Every body is a testimony: we are made in God’s image.

In such cases, a child who does not match our expectations or plans for our expressive identity may be deprived of life. After birth, people who don’t fit in neatly may not face death but may still be negated, forced to be less themselves to be “allowed” to take up space. And, in countries with expansive euthanasia regimes, some people keep hearing the suggestion that suicide is the solution to the problem of their presence.

The narrower our ideas about whose bodies matter – who is our neighbor – the less likely we will be to help, love, or even see others. And with the body unacknowledged, it is easier to overlook the more permanent but more elusive soul.

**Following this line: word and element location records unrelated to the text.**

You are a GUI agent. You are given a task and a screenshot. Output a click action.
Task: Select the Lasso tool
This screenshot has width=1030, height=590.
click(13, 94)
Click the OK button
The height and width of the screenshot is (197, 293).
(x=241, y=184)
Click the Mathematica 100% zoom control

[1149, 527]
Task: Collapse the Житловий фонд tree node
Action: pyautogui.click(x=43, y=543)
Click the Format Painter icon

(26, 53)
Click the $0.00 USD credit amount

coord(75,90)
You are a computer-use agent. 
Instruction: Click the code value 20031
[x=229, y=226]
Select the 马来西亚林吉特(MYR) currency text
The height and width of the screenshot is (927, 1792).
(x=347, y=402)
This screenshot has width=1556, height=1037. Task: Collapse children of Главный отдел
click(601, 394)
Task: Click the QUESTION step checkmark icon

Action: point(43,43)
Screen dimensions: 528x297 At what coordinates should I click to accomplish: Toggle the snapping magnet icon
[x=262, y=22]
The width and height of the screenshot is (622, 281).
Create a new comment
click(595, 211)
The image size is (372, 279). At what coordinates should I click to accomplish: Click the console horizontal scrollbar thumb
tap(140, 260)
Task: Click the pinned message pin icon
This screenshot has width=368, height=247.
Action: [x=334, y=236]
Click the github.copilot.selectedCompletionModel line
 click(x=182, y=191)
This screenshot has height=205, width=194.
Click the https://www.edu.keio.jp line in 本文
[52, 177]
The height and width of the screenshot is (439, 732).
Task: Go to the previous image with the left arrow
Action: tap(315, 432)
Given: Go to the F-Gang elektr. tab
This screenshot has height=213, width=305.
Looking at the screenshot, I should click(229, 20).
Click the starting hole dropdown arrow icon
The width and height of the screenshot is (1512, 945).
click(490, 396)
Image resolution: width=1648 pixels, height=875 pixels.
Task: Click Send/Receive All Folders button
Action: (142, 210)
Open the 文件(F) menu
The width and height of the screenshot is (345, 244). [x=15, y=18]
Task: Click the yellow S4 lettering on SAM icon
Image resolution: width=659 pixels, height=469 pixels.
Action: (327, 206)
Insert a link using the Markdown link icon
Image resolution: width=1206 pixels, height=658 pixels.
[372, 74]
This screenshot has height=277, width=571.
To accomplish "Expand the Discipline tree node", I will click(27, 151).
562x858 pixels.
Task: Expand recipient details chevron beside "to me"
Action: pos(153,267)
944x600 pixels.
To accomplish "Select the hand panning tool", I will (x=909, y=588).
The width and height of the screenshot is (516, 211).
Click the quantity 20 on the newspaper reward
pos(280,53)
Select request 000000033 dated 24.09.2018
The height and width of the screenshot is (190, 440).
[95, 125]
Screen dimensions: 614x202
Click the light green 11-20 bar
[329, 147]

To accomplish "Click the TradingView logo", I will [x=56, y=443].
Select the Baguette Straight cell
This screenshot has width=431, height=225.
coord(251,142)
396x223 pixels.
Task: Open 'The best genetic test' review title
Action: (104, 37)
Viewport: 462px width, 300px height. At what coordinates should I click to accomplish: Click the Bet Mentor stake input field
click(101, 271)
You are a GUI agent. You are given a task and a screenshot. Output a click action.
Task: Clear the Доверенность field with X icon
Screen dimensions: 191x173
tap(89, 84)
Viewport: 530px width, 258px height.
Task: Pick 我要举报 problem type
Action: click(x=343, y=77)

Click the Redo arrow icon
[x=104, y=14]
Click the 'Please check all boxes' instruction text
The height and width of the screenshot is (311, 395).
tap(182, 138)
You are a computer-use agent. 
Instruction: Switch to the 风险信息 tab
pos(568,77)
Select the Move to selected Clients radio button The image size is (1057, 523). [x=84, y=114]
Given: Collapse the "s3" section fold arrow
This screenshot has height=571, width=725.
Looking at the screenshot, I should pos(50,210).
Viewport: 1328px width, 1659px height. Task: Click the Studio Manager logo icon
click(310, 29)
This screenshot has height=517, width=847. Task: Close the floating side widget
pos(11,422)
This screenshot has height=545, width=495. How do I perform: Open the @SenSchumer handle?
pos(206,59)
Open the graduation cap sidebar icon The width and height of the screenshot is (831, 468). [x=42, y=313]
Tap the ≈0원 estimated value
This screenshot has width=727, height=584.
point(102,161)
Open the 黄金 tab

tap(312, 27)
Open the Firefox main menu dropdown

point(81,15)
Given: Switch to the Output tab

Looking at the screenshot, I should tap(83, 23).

Every body is a testimony: we are made in God’s image. Our frailties reflect his commandment that we must love each other as he has loved us. When we marginalize our neighbors, we blot out that image and refuse the duty of that commandment. A woman’s body, accordingly, does not need to be rewritten – women must be seen and loved as women. When we fail each other in this duty of love, our neighbor’s body testifies against us.

Footnotes

  1.  James C. Scott, Seeing Like a State: How Certain Schemes to Improve the Human Condition Have Failed ,Yale University Press, 1998.
  2. Caroline Criado-Perez, Invisible Women: Exposing Data Bias in a World Designed for Men Harry N. Abrams, 2019.
  3. Ethan Watters, Crazy Like Us: The Globalization of the American Psyche (Simon & Schuster, 2010), 32.
  4. Anthony M. Kennedy, Planned Parenthood v. Casey majority opinion, 1992.
  5. O. Carter Snead, What It Means to Be Human: The Case for the Body in Public Bioethics, Harvard University Press, 2020), 88.